My comments are markes with caps lock in the quote.

21 & 22: My comment. I don't believe in von Neumann's measurement => collapse postulate. I don't know of a formulation of von Neumann's postulate for distribution spaces.

Last edited: Feb 1, 2013
3. Jan 31, 2013

### rubi

8, 15: This is actually neither true nor false. It's equivalent to the continnuum hypothesis, which is undecidable in ZFC. A true statement would be that the cardinality is beth-one.
9: This is true in my opinion.

21: There are two ways out:
a) You never really measure an exact value for a continuous variable and thus the state will not collapse to $|x\rangle$, but rather to something like $\int e^{-\frac{(y-x)^2}{\sigma^2}}|y\rangle dy$.
b) You are only in a distributional state for an infinitesimal amount of time, since the diffusive nature of the Schrödinger equation will quickly evolve the state into a physical state. This might not apply for every possible Hamiltonian however.

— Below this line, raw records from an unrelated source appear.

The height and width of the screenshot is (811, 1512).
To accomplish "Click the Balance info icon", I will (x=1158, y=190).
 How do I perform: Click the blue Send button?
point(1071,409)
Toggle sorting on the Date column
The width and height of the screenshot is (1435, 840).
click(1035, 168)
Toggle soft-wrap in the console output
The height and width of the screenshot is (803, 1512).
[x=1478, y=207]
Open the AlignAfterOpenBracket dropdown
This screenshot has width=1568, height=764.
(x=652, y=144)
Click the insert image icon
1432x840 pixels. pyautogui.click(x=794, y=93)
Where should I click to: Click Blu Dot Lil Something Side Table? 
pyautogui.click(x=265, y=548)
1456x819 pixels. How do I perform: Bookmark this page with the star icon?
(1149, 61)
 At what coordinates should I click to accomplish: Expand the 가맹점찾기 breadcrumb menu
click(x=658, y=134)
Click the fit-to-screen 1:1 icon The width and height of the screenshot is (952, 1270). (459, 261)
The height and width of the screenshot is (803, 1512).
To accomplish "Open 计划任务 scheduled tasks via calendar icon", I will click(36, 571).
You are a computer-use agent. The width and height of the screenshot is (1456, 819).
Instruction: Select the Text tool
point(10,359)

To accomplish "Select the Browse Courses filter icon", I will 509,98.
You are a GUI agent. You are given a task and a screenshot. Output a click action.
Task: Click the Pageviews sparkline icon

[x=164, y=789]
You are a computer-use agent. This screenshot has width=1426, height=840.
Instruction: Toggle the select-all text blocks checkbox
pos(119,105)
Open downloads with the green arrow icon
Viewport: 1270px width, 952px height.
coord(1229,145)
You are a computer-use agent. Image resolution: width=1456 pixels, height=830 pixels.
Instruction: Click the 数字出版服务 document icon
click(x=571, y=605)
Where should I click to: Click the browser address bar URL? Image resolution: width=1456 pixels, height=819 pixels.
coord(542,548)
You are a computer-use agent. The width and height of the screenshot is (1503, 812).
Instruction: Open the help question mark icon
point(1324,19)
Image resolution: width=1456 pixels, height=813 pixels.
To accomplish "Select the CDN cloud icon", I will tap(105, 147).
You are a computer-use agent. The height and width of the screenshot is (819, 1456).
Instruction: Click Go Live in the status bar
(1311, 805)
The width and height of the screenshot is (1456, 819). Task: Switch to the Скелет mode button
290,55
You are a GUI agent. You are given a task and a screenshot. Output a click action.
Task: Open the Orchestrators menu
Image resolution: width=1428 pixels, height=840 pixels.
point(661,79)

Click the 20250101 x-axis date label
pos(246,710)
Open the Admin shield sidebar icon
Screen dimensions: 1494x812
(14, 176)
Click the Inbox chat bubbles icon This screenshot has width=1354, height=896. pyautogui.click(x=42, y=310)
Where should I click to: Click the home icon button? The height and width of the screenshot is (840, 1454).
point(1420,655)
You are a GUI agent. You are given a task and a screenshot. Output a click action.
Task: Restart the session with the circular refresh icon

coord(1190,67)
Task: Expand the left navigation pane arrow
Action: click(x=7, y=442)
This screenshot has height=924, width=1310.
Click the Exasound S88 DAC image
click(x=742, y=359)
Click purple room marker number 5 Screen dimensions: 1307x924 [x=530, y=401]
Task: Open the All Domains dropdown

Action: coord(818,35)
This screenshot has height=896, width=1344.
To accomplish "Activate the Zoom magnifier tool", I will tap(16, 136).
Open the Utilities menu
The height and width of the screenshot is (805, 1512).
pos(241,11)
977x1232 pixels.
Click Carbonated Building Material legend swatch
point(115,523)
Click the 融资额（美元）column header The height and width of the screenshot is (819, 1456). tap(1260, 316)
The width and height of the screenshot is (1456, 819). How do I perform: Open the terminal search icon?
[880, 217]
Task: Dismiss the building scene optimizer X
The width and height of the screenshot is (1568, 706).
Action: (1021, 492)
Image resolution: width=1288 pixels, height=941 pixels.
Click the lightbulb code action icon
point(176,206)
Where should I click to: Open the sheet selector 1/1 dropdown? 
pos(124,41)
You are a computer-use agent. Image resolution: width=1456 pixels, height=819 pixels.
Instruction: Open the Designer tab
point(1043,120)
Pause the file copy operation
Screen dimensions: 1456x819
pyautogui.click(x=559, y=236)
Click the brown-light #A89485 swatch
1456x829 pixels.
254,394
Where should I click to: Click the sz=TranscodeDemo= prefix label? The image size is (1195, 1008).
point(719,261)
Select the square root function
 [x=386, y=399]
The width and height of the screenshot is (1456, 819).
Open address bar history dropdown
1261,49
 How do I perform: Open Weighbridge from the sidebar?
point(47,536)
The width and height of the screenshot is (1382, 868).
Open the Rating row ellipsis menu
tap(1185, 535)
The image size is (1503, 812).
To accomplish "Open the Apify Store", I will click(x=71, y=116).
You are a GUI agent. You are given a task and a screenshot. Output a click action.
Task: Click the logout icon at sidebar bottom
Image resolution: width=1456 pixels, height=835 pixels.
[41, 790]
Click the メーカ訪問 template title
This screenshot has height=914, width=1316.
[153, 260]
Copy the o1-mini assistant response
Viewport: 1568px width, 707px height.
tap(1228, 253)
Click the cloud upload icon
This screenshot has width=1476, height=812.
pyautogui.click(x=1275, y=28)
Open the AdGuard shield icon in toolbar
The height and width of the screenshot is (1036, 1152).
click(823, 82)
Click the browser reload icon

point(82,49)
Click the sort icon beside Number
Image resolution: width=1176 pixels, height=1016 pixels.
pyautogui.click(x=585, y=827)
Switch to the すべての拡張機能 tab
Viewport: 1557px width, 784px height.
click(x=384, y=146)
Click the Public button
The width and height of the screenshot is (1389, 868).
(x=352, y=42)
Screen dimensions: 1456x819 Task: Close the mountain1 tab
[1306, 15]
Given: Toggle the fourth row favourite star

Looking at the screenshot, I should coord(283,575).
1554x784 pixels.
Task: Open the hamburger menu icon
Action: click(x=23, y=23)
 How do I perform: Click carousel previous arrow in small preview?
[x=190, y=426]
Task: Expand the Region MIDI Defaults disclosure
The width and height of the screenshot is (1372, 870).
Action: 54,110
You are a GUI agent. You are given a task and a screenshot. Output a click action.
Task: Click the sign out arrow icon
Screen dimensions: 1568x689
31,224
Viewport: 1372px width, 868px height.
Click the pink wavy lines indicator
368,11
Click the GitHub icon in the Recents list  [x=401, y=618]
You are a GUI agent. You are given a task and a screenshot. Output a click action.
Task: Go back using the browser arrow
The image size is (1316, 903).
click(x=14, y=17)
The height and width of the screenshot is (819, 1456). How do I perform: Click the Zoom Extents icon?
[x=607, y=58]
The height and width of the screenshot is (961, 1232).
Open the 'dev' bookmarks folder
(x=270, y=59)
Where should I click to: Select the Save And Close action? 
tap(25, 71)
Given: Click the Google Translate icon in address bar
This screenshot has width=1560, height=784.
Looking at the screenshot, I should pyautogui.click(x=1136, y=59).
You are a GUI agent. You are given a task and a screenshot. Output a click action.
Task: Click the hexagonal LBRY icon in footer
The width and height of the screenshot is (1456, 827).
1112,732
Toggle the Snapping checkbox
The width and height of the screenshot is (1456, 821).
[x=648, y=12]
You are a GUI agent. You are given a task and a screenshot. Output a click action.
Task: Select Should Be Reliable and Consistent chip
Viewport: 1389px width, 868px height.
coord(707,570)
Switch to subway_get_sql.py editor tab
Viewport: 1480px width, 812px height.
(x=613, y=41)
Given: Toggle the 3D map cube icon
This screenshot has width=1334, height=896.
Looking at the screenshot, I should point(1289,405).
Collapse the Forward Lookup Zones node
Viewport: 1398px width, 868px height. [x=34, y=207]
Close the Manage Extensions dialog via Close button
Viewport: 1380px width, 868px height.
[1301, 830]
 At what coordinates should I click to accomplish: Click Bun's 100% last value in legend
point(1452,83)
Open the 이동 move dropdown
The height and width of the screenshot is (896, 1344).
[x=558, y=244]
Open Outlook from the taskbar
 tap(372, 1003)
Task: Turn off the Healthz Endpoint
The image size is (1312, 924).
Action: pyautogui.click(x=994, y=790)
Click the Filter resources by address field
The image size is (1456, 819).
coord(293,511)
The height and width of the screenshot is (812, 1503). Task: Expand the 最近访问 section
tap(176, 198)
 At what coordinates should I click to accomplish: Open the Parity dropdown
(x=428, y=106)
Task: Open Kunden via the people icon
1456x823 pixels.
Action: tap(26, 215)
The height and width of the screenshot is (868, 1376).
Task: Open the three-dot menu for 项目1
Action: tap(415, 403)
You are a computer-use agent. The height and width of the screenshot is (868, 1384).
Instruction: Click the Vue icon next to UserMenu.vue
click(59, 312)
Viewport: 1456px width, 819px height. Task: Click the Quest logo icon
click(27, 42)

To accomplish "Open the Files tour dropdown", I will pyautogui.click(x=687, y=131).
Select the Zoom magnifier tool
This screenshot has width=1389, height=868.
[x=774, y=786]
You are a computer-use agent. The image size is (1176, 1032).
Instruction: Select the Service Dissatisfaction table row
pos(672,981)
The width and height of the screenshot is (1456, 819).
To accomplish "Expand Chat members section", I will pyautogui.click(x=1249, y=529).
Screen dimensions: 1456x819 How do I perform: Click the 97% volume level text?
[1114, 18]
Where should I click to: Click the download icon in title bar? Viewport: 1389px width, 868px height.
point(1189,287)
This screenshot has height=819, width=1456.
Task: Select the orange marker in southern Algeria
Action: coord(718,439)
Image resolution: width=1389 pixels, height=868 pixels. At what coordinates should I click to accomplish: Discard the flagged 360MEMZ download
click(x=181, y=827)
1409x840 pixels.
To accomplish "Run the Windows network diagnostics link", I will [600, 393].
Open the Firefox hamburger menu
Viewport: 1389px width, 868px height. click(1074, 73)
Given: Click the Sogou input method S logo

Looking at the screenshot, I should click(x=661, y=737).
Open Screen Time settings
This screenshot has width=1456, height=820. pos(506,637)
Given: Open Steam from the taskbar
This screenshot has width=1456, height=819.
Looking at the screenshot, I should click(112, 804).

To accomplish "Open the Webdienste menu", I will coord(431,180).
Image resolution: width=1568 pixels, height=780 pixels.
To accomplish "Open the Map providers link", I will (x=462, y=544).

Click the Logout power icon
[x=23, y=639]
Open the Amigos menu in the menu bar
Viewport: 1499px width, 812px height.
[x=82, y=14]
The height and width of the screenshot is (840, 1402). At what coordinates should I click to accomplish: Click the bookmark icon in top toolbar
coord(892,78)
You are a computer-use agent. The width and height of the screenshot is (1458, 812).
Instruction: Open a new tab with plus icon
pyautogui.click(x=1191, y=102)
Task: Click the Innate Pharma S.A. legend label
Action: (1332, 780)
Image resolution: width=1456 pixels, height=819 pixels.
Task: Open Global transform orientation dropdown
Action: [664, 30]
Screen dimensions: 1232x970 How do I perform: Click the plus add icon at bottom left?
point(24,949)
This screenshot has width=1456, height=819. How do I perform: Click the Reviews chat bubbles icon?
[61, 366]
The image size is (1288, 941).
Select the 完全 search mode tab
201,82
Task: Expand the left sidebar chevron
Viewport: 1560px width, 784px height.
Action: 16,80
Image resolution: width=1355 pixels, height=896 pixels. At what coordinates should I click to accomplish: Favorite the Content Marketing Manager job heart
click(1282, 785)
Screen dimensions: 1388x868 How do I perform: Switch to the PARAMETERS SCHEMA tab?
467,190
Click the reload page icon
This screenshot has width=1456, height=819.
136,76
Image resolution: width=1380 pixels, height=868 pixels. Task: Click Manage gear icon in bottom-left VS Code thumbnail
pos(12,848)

22: The states in $H_{NX}\backslash\Omega_{NX}$ are not physical. They correspond to things like infinite energy. A physical state must always give you finite values for all measurements. The fact that you can apply operators to a state doesn't imply that this state can be realized physically. The situation you described corresponds to something like a particle with infinite energy and spin up. You can easily write down a wavefunction for this situation, but that doesn't mean that this is realized in nature.

4. Feb 1, 2013

### dextercioby

9 is true, of course. I've corrected the point above.